Buffer range: the pH interval over which a buffer effectively resists change, defined as pKa ± 1. It is a fixed property of the weak acid chosen. Buffer capacity (β): the AMOUNT of acid or base the buffer can absorb per pH unit change, a function of both the buffer system AND the concentration. A 0.2 M acetate buffer at pH 4.75 has a specific buffer capacity in mol/L/pH. The same buffer at pH 5.75 (one unit above pKa) has lower β. Increasing C increases β everywhere but doesn't change the range. Buffer range is selected by choosing the right pKa; buffer capacity is tuned by adjusting concentration. Indian clinical biochemistry standardises buffers by both range (pH target) and molarity (IP-specified concentrations).
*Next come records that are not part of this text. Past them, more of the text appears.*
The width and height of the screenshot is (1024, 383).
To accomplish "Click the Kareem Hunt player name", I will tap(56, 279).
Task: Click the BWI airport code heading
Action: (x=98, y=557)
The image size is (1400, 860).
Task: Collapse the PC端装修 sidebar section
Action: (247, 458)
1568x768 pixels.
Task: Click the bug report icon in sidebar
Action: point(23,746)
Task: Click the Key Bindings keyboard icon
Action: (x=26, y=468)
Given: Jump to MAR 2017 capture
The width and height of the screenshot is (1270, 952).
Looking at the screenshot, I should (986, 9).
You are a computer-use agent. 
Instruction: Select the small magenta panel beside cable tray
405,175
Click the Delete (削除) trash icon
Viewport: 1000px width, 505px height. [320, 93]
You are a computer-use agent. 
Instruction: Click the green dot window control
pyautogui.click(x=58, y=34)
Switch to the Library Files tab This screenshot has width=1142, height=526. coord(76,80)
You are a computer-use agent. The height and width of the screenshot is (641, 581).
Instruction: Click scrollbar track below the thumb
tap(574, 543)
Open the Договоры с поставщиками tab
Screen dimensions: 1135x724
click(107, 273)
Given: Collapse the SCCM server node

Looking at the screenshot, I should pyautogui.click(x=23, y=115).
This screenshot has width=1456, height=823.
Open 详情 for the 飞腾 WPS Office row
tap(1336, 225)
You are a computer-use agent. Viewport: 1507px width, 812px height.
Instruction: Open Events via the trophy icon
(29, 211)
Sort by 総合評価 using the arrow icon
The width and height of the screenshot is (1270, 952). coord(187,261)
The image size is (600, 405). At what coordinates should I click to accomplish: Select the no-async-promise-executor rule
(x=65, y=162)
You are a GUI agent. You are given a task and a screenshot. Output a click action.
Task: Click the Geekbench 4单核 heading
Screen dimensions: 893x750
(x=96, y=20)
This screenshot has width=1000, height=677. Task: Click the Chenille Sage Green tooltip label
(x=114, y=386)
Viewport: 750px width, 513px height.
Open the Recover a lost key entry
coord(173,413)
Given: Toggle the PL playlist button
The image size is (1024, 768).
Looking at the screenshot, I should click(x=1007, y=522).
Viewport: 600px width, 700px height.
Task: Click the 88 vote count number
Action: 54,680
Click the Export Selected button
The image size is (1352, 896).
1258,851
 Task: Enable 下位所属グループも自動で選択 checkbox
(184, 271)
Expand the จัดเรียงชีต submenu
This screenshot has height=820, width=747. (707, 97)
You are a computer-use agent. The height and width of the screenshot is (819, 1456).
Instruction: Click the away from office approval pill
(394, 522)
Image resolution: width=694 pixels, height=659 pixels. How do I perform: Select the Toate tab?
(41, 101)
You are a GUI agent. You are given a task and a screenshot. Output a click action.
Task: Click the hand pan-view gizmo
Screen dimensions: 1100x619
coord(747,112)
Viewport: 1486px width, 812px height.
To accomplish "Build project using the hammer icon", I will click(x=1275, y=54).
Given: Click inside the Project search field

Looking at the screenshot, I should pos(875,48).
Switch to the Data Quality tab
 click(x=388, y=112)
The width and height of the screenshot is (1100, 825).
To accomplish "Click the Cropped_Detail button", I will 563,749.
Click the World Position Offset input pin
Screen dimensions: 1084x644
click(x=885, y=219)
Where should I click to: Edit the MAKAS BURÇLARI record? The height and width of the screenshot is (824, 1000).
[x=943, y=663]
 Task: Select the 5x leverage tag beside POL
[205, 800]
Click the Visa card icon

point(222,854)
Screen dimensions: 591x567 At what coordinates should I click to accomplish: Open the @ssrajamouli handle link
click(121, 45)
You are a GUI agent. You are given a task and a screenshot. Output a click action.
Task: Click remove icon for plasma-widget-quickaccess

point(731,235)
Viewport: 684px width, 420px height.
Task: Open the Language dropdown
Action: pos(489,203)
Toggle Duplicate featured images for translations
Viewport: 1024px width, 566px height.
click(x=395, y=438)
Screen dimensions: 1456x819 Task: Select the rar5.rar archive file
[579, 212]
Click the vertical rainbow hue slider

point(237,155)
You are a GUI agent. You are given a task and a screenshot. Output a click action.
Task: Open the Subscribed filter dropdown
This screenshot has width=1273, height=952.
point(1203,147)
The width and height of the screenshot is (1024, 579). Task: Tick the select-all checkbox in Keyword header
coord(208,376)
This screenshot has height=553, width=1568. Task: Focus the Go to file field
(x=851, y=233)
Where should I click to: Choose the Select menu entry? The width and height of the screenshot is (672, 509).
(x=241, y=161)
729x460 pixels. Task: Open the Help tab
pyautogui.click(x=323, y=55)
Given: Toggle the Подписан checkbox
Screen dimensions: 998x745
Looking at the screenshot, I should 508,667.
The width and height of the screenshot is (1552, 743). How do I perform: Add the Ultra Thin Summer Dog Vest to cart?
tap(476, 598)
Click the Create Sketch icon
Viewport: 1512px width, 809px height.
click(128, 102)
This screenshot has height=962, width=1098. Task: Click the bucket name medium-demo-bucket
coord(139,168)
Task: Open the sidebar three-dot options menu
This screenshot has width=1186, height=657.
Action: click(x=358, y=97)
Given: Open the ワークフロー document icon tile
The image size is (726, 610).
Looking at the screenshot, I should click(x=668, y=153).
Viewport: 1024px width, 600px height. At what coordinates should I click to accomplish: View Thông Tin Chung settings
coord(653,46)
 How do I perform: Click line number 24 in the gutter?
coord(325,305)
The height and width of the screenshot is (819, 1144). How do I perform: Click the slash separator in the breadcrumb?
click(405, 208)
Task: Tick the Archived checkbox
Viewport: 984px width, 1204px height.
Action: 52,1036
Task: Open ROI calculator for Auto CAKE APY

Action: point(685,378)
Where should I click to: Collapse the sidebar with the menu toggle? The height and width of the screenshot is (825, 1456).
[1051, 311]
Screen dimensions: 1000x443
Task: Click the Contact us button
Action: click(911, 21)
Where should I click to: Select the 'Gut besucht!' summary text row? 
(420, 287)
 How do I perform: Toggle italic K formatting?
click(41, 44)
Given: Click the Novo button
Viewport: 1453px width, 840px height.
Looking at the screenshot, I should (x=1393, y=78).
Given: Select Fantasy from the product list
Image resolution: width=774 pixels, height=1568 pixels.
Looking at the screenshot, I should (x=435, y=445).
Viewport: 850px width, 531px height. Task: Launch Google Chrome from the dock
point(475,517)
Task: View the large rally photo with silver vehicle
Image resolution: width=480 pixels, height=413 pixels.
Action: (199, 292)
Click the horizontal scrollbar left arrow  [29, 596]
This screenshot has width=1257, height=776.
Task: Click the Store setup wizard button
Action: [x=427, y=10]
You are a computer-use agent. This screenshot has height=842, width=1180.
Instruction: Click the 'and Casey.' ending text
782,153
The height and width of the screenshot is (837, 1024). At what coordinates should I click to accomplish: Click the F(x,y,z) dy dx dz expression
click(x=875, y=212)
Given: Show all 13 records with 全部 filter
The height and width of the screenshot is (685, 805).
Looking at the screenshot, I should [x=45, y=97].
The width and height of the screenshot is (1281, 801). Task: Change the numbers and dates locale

Van Slyke equation: β = 2.303 × C × Ka × [H⁺] / (Ka + [H⁺])². Henderson-Hasselbalch: pH = pKa + log(Cb/Ca). The H-H equation calculates the pH of a buffer of known composition (Ca, Cb). The Van Slyke equation calculates the buffer capacity β from pH and total concentration — answering 'how much acid or base can this buffer absorb?' Both are needed for buffer design: H-H tells you what pH you'll get at a given Ca/Cb ratio; Van Slyke tells you how robustly the buffer will maintain that pH. For precise clinical buffer preparation (e.g., IP official buffers, HPLC mobile phases at Indian pharma QC labs), both calculations are performed together. This calculator uses the Van Slyke equation for β and H-H for pH — giving both answers simultaneously.